Fred raced into the drawing room looking very, very pleased with himself. Something dark and woolly was dangling from his mouth, and he ducked beneath a 1964 Gae Aulenti marble coffee table to play with it. “Oh, no!” wailed Nicolas Ghesquière. “What has he got now?” He crawled under the table to inspect the damage, only to see Fred escape.
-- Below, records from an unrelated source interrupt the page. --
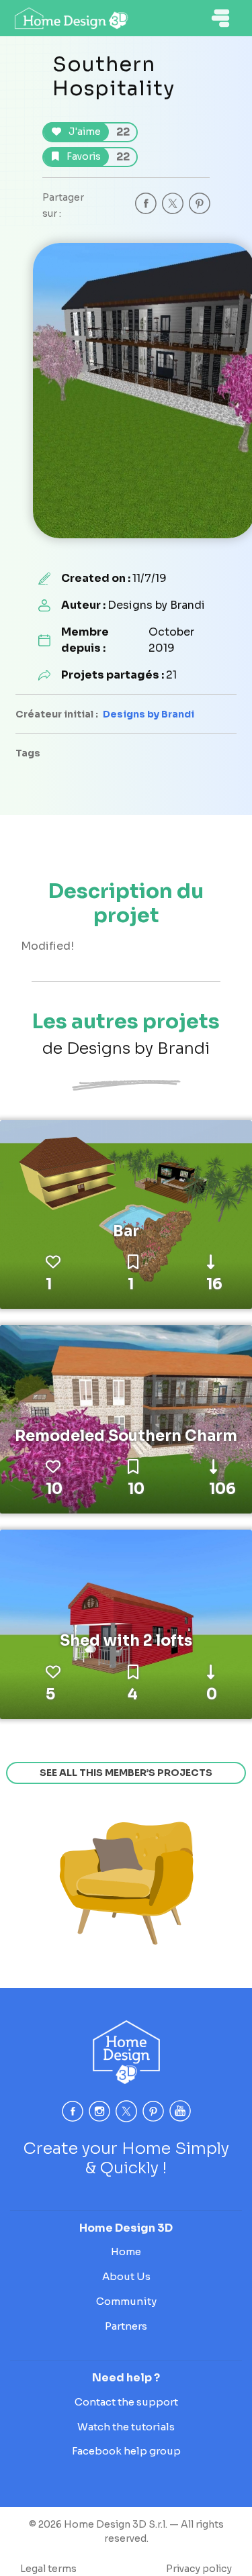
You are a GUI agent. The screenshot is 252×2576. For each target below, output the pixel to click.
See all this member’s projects (126, 1773)
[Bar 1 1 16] (126, 1213)
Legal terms (48, 2569)
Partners (126, 2326)
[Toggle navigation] (220, 18)
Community (126, 2301)
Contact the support (126, 2401)
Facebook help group (126, 2450)
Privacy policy (199, 2569)
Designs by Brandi (148, 714)
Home (126, 2251)
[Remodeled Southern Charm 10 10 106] (126, 1418)
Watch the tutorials (126, 2426)
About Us (126, 2276)
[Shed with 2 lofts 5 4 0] (126, 1624)
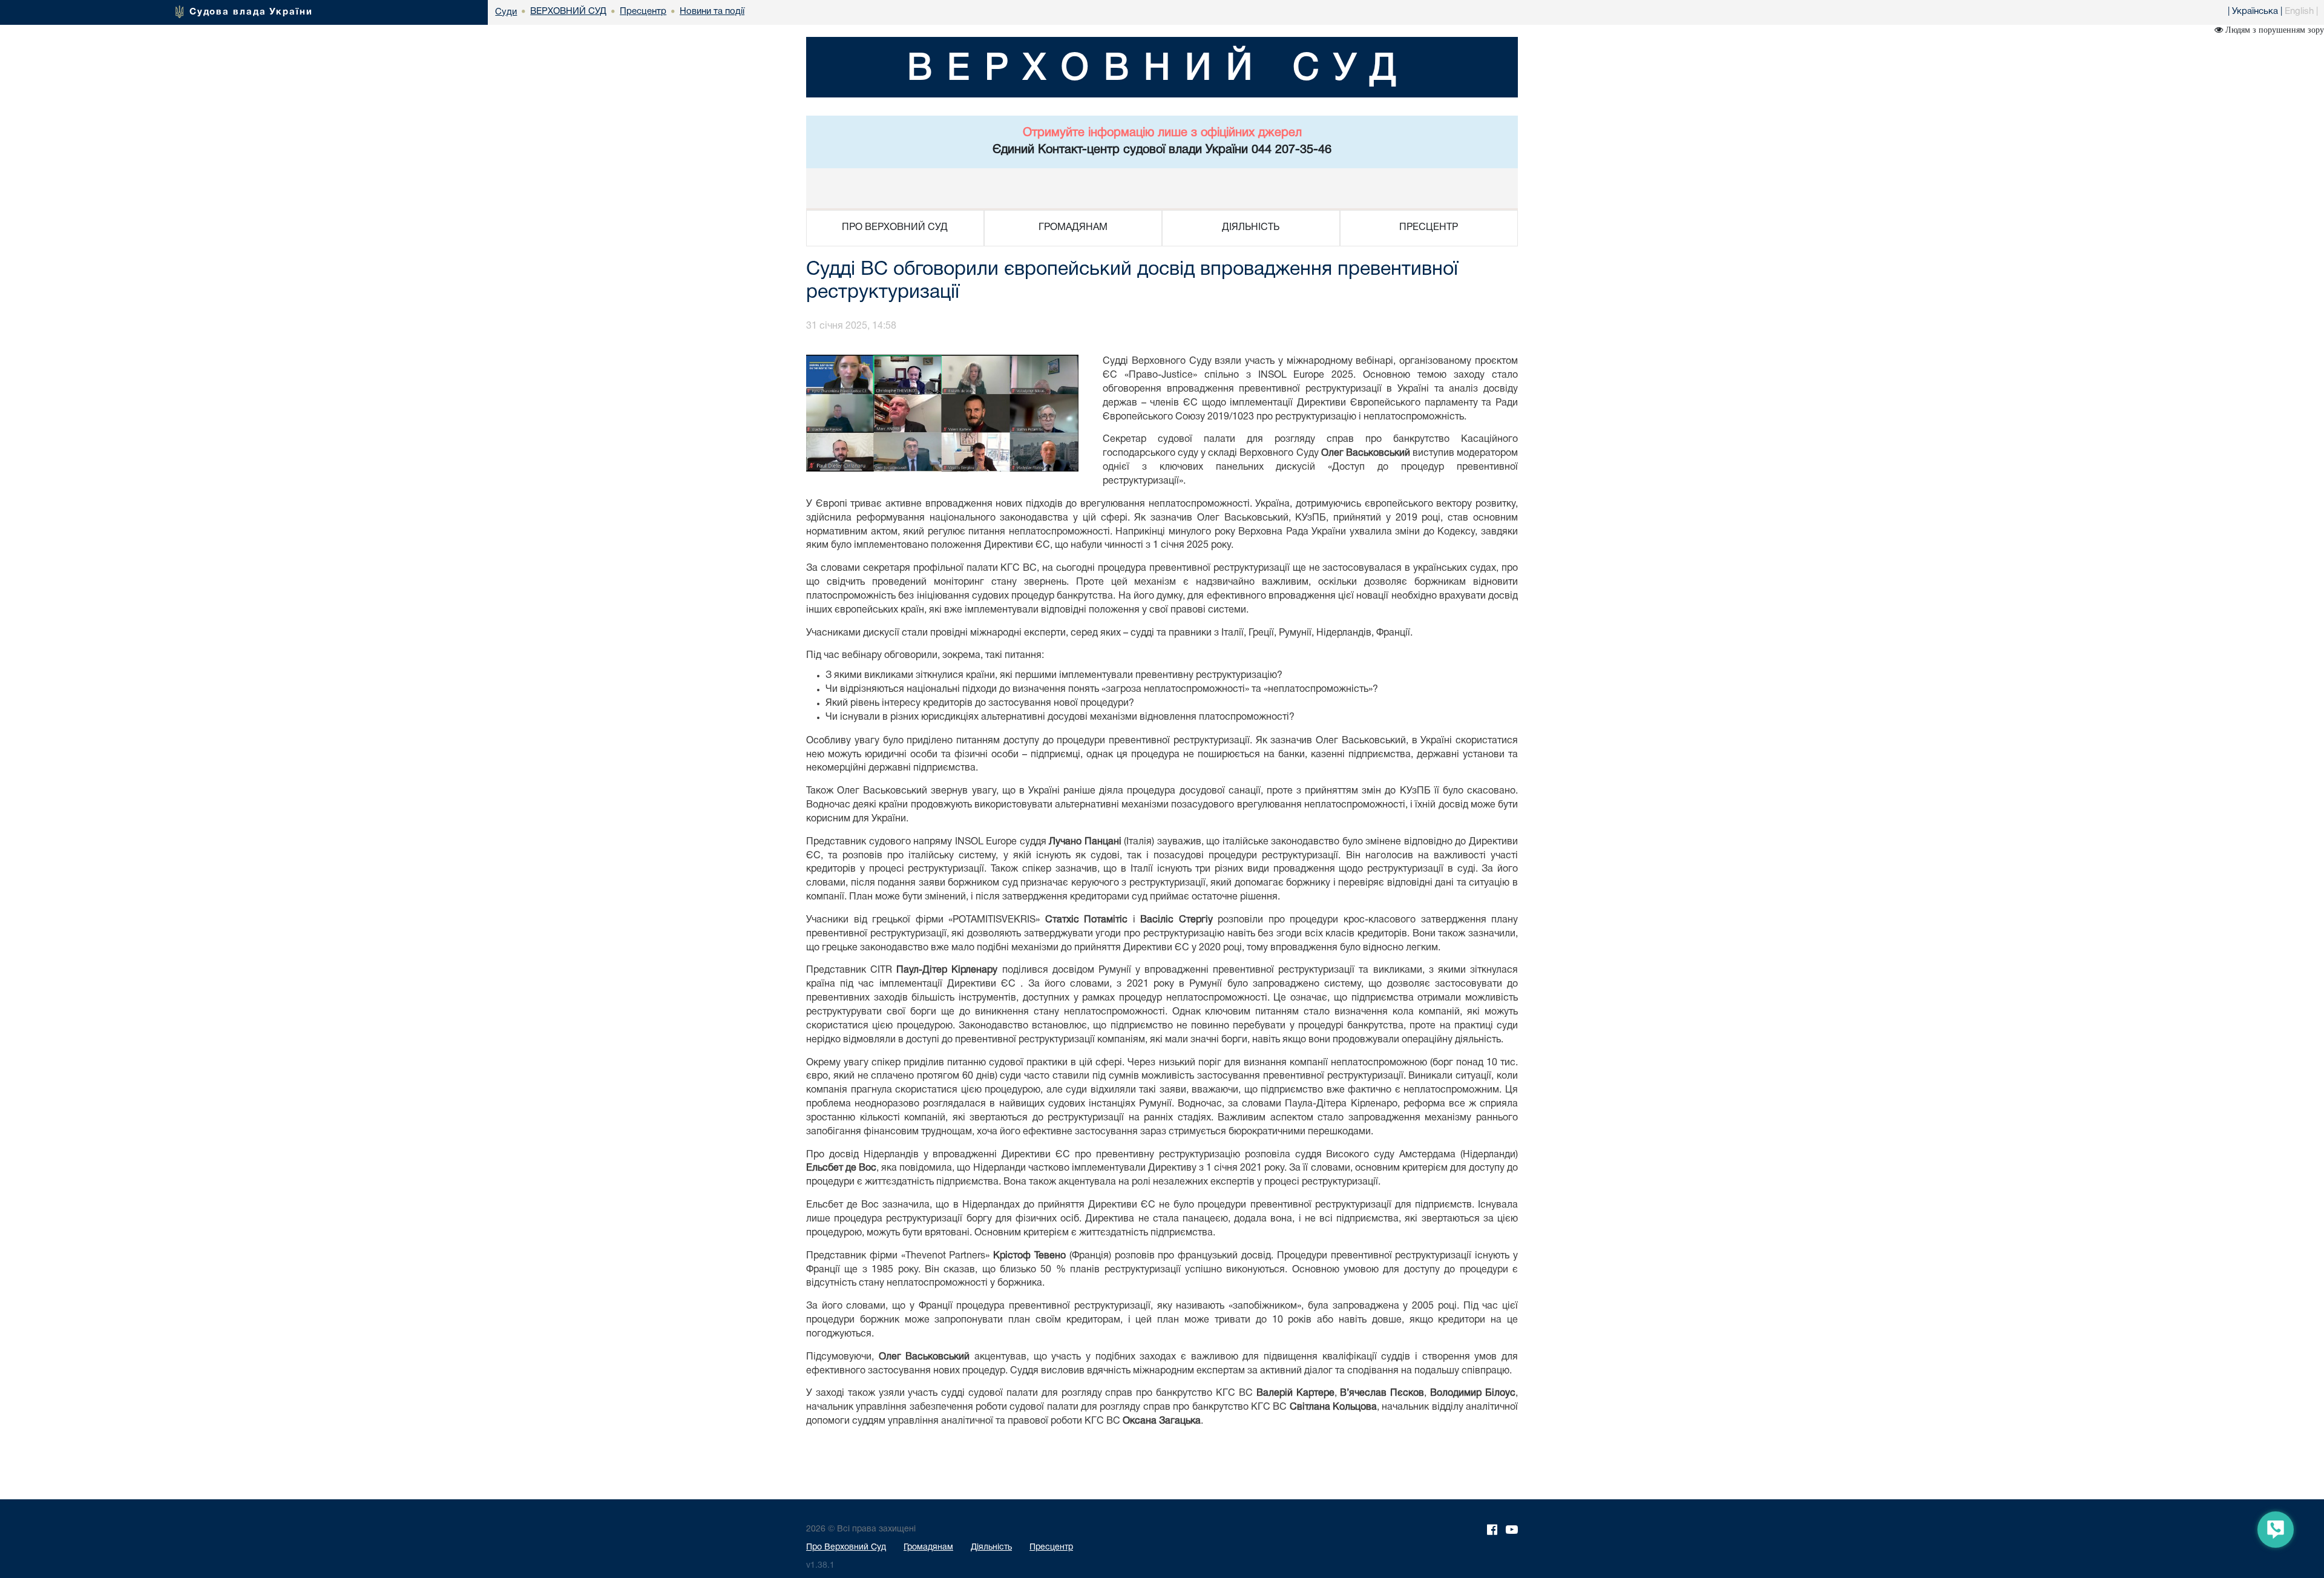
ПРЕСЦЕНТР (1428, 227)
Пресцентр (1051, 1547)
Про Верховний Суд (846, 1547)
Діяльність (991, 1547)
Tail wagging gleefully, the puppy treated himself to a couple of victory laps before leaping onto a 1971 Pierre Paulin Pumpkin chair and shredding his by now very soggy prey.
“He’s eating my sweater,” groaned Ghesquière, trying to look stern but failing hopelessly as he gazed, besotted, at the adorable chestnut-colored Labrador. “That’s his favorite game—taking something to play with and eating it. I took him to work at the studio, and he ate a pushpin. Drama! I had to take him to the veterinary hospital in the fabric truck.”
Unsurprisingly, Fred (full name: Frédéric) no longer accompanies Ghesquière to work at the studio where he reigns as creative director of Balenciaga. Instead he has run of the designer’s sumptuous apartment on the second floor (always the best one in Paris) of a resplendent 18th-century mansion on Quai Voltaire, across the Seine from the Louvre. Ghesquière found it last year after a five-year search, when one of Bernie Madoff’s victims was forced to sell. “It’s my big extravagance of the year,” he said happily. “It’s taking time to bring it back to life again, but it is absolutely fantastic. The walls. The floors. The fireplaces. The Louvre. The whole thing. It’s pure 18th century.”
So 18th century that much of the interior is protected by the French equivalent of landmarking, and Ghesquière has had to leave it intact. “I can’t touch the boiserie in the bedroom and drawing room,” he explained. “But some of the paneling in the office was removed, probably in the last century, and is now at the Metropolitan Museum in New York.” He is toying with commissioning an artist or architect to reinvent the office, and has filled the other rooms with treasures including more Paulin Pumpkins, some of Angelo Mangiarotti’s Seventies marble console tables, Eighties postmodernist pieces by Shiro Kuramata and Ettore Sottsass, and a gleaming white plastic Star Wars helmet above the bedroom fireplace. “When my grandmother came to stay, she asked what the vacuum cleaner was doing there,” he said, giggling.
Ghesquière, who turns 40 in May, is unquestionably one of the most important fashion designers today. “There are probably only five designers at any one time who count in terms of changing fashion by pushing it in a new direction, and Nicolas is definitely one,” said Lisa Armstrong, fashion editor of The Times of London. “He’s very, very influential and one of the most original voices in fashion.”